YOUR ASSIGNMENT: Each entry needs to be repeated exactly, with nothing added or removed.

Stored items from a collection
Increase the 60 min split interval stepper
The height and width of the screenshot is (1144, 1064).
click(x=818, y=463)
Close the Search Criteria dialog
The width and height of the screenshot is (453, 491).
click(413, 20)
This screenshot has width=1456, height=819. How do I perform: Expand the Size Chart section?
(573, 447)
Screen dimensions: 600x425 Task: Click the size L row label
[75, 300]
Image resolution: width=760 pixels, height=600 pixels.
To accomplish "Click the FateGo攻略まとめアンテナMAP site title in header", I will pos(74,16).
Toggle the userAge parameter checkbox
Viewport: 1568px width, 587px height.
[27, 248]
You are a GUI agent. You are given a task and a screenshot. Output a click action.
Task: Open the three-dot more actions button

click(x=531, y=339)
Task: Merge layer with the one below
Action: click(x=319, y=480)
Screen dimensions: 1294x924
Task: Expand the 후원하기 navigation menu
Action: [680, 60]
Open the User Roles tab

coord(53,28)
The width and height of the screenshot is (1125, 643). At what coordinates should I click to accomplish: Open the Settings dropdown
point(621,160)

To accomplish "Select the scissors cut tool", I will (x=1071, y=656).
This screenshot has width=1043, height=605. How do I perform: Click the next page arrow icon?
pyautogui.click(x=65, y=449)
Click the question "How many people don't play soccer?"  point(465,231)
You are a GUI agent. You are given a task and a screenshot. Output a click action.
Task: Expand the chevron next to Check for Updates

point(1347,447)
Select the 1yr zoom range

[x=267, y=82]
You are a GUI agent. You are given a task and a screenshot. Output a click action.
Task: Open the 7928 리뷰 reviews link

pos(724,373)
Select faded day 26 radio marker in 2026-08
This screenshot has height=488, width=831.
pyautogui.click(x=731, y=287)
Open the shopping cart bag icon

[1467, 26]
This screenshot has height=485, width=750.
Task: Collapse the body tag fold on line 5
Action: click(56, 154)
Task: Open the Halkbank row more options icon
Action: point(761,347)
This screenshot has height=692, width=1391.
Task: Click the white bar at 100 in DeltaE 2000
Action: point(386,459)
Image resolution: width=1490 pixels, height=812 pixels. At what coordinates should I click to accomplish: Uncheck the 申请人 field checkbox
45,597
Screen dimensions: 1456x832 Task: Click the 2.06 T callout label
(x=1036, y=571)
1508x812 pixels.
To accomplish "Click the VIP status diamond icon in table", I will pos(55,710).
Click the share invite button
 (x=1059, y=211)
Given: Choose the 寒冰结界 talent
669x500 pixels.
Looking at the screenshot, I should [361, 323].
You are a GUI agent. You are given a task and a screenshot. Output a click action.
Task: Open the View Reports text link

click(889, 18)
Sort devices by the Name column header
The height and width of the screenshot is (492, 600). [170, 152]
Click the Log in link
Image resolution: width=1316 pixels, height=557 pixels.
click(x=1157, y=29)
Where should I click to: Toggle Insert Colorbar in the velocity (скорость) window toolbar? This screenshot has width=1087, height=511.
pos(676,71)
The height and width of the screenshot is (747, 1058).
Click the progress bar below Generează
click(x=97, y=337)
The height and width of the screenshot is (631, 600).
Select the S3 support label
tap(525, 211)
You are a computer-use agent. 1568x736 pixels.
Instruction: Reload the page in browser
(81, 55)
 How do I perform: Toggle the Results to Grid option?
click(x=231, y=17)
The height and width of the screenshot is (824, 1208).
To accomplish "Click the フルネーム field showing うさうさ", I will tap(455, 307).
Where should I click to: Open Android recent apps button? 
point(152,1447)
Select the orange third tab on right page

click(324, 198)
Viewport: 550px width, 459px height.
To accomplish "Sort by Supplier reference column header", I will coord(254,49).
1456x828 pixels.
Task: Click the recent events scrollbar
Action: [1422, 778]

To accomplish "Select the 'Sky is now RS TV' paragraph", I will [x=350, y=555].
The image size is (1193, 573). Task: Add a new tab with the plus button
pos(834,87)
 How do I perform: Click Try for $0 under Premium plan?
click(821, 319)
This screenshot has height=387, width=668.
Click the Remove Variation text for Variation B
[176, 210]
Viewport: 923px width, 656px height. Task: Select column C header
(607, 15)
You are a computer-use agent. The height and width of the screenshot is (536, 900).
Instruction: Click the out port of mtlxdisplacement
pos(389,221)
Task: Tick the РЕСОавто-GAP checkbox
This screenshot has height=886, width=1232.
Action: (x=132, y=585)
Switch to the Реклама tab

REPLY TO THE EXERCISE:
Increase the 60 min split interval stepper
The height and width of the screenshot is (1144, 1064).
click(x=818, y=463)
Close the Search Criteria dialog
The width and height of the screenshot is (453, 491).
click(413, 20)
This screenshot has width=1456, height=819. How do I perform: Expand the Size Chart section?
(573, 447)
Screen dimensions: 600x425 Task: Click the size L row label
[75, 300]
Image resolution: width=760 pixels, height=600 pixels.
To accomplish "Click the FateGo攻略まとめアンテナMAP site title in header", I will pos(74,16).
Toggle the userAge parameter checkbox
Viewport: 1568px width, 587px height.
[27, 248]
You are a GUI agent. You are given a task and a screenshot. Output a click action.
Task: Open the three-dot more actions button

click(x=531, y=339)
Task: Merge layer with the one below
Action: click(x=319, y=480)
Screen dimensions: 1294x924
Task: Expand the 후원하기 navigation menu
Action: [680, 60]
Open the User Roles tab

coord(53,28)
The width and height of the screenshot is (1125, 643). At what coordinates should I click to accomplish: Open the Settings dropdown
point(621,160)

To accomplish "Select the scissors cut tool", I will (x=1071, y=656).
This screenshot has width=1043, height=605. How do I perform: Click the next page arrow icon?
pyautogui.click(x=65, y=449)
Click the question "How many people don't play soccer?"  point(465,231)
You are a GUI agent. You are given a task and a screenshot. Output a click action.
Task: Expand the chevron next to Check for Updates

point(1347,447)
Select the 1yr zoom range

[x=267, y=82]
You are a GUI agent. You are given a task and a screenshot. Output a click action.
Task: Open the 7928 리뷰 reviews link

pos(724,373)
Select faded day 26 radio marker in 2026-08
This screenshot has height=488, width=831.
pyautogui.click(x=731, y=287)
Open the shopping cart bag icon

[1467, 26]
This screenshot has height=485, width=750.
Task: Collapse the body tag fold on line 5
Action: click(56, 154)
Task: Open the Halkbank row more options icon
Action: point(761,347)
This screenshot has height=692, width=1391.
Task: Click the white bar at 100 in DeltaE 2000
Action: point(386,459)
Image resolution: width=1490 pixels, height=812 pixels. At what coordinates should I click to accomplish: Uncheck the 申请人 field checkbox
45,597
Screen dimensions: 1456x832 Task: Click the 2.06 T callout label
(x=1036, y=571)
1508x812 pixels.
To accomplish "Click the VIP status diamond icon in table", I will pos(55,710).
Click the share invite button
 (x=1059, y=211)
Given: Choose the 寒冰结界 talent
669x500 pixels.
Looking at the screenshot, I should [361, 323].
You are a GUI agent. You are given a task and a screenshot. Output a click action.
Task: Open the View Reports text link

click(889, 18)
Sort devices by the Name column header
The height and width of the screenshot is (492, 600). [170, 152]
Click the Log in link
Image resolution: width=1316 pixels, height=557 pixels.
click(x=1157, y=29)
Where should I click to: Toggle Insert Colorbar in the velocity (скорость) window toolbar? This screenshot has width=1087, height=511.
pos(676,71)
The height and width of the screenshot is (747, 1058).
Click the progress bar below Generează
click(x=97, y=337)
The height and width of the screenshot is (631, 600).
Select the S3 support label
tap(525, 211)
You are a computer-use agent. 1568x736 pixels.
Instruction: Reload the page in browser
(81, 55)
 How do I perform: Toggle the Results to Grid option?
click(x=231, y=17)
The height and width of the screenshot is (824, 1208).
To accomplish "Click the フルネーム field showing うさうさ", I will tap(455, 307).
Where should I click to: Open Android recent apps button? 
point(152,1447)
Select the orange third tab on right page

click(324, 198)
Viewport: 550px width, 459px height.
To accomplish "Sort by Supplier reference column header", I will coord(254,49).
1456x828 pixels.
Task: Click the recent events scrollbar
Action: [1422, 778]

To accomplish "Select the 'Sky is now RS TV' paragraph", I will [x=350, y=555].
The image size is (1193, 573). Task: Add a new tab with the plus button
pos(834,87)
 How do I perform: Click Try for $0 under Premium plan?
click(821, 319)
This screenshot has height=387, width=668.
Click the Remove Variation text for Variation B
[176, 210]
Viewport: 923px width, 656px height. Task: Select column C header
(607, 15)
You are a computer-use agent. The height and width of the screenshot is (536, 900).
Instruction: Click the out port of mtlxdisplacement
pos(389,221)
Task: Tick the РЕСОавто-GAP checkbox
This screenshot has height=886, width=1232.
Action: (x=132, y=585)
Switch to the Реклама tab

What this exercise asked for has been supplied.